To appreciate this, it's important to understand the difference. Pure Cinema, is what its name implies. All the fancy features are turned off (such as Dynamic Gamma, Auto Black Stretch, Dynamic Iris etc.), and the lamp is on full power (as opposed to Low power or either of the two dimming lamp modes). In other words - "pure" performance, lacking dynamic enhancements. (In addition, the manual iris is closed down to almost maximum (-60, making for low lumen output).
Creative, on the other hand, is a mode with most of those image enhancing features turned on. The default settings have the Lamp on one of its auto dimming modes, the dynamic iris is on, as are the other dynamic features. Thus, Creative Cinema, is Pure Cinema plus everything fancy Sanyo could throw out the image to improve it.
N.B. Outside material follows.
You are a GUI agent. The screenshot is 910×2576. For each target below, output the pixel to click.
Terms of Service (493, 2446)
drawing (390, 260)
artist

The manual iris is opened more than in Pure, using a -20 setting, which adds brightness.
Because the Auto lamp modes on the Sanyo projector are both dimmer than a setting of full lamp, and because the Dynamic iris modes are dimmer than Fixed iris, this tends to bring about dramatically varying differences in brightness depending on those settings.
We had to pay more attention to what makes sense, then simply concentrating on default settings.
Sanyo PLV-Z4000 Dynamic mode: Here's a case, in my opinion, where Sanyo wasn't logical, in setting up its defaults. I believe for most projector users, Dynamic mode (or whatever other names other manufacturers use), is expected to be the brightest mode, one that compromises maximum image quality (including color accuracy, etc.), in exchange for the maximum lumens to cut through ambient light.
I don't expect users to watch movies in Dynamic mode. On the other hand, it's great for Sports, and educational content (Discovery HD, Natl. Geographic channel, Science HD, History Channel HD, etc.), when the room is not fully darkened.
Here is the issue. You neither need nor want, a dynamic iris working for the majority of such content, with ambient light present, but Sanyo chose to have both Auto Lamp dimming and Dynamic Iris working in their default settings. If you don't have an ambient light issue, you don't need anywhere near the lumens that Dynamic offers, so one of the less bright, better image quality modes makes more sense.
In this case, the difference between having those extra "special features" operating or not, takes a rather dramatic toll on brightness.
With our preferred settings for Dynamic mode, Dynamic measures 873 lumens, not the 461 using Sanyo's defaults. That's about an 80% increase!